• **DOCUMENT TEXT**:
##########

This is called “defeating the purpose of an audit”

Following several reports last spring on the inconsistent and sometimes poor condition of the produce on store shelves, Walmart announced plans last June to improve the quality of the fruits and vegetables it sells. (Problems in produce, of course, exemplify the negative effects that Walmart’s persistent understaffing has on store operations.)

So how’s it going in the produce section these days? At a Goldman Sachs event last week, Walmart U.S. President (and CEO heir apparent) Bill Simon spoke about the company’s efforts to improve its produce business, including third-party quality inspections in Walmart stores.

Here’s the good news: More stores are passing produce quality audits! Yay! Fresh produce!

Here’s the bad news: The audits are basically rigged, and Bill Simon is totally cool with that. Huh?

This is what he told the Wall Street analysts in the audience:

The audit process has been real interesting for us. We are not above teaching the test just for the record, the audit is of produce and we tell the stores they’re going to be audited and they’re audited regularly on produce. And the idea is if you teach the test they ought to get the test right, and if you tell them what to study then they will study the right things.

##########

• **AVAILABLE DATA**:
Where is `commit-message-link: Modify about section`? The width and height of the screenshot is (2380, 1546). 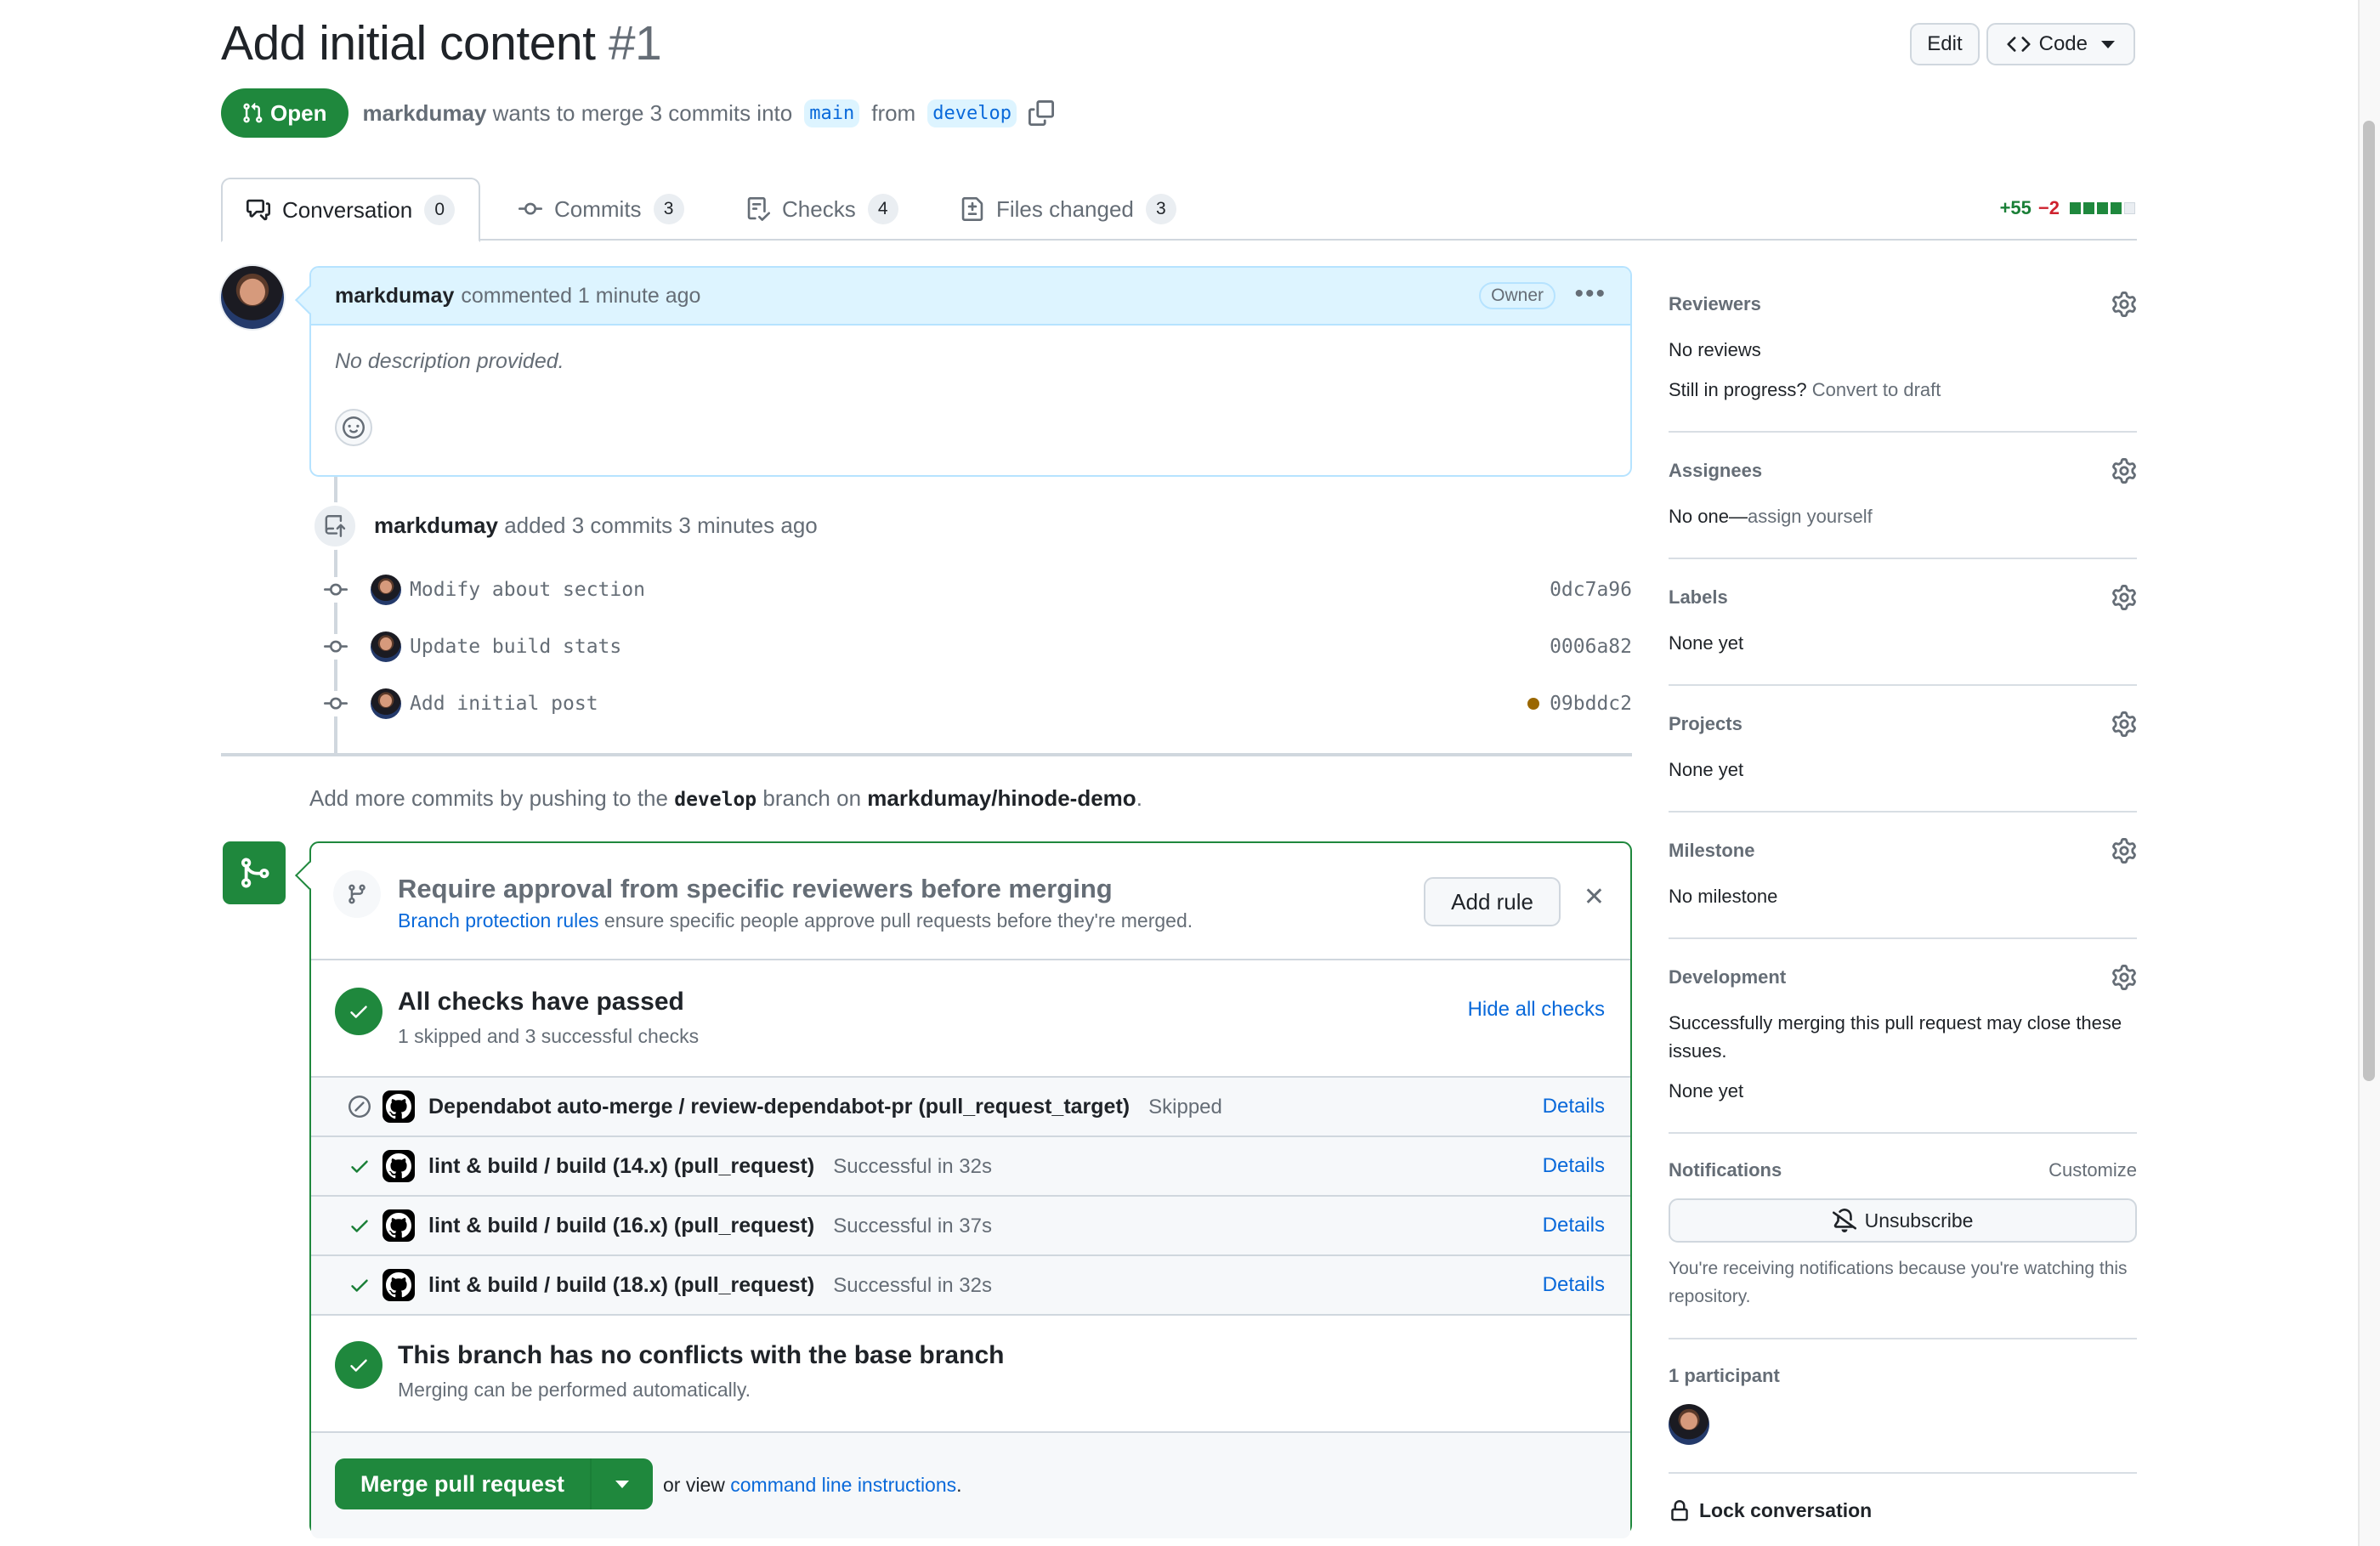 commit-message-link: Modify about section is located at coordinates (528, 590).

##########

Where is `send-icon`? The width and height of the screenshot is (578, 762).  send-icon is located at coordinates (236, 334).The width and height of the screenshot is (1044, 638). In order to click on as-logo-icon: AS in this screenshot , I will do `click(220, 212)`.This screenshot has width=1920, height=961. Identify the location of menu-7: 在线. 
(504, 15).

##########

• **EXERCISE REQUIREMENTS**:
(A) In the Walmart produce post, at what event did Bill Simon speak about the company's efforts to improve its produce business?
(B) List every sentence in the Walmart produce post that ends with an exclamation point.

• **SOLUTION SET**:
(A) A Goldman Sachs event held the week before.

(B)
- Here’s the good news: More stores are passing produce quality audits!
- Yay!
- Fresh produce!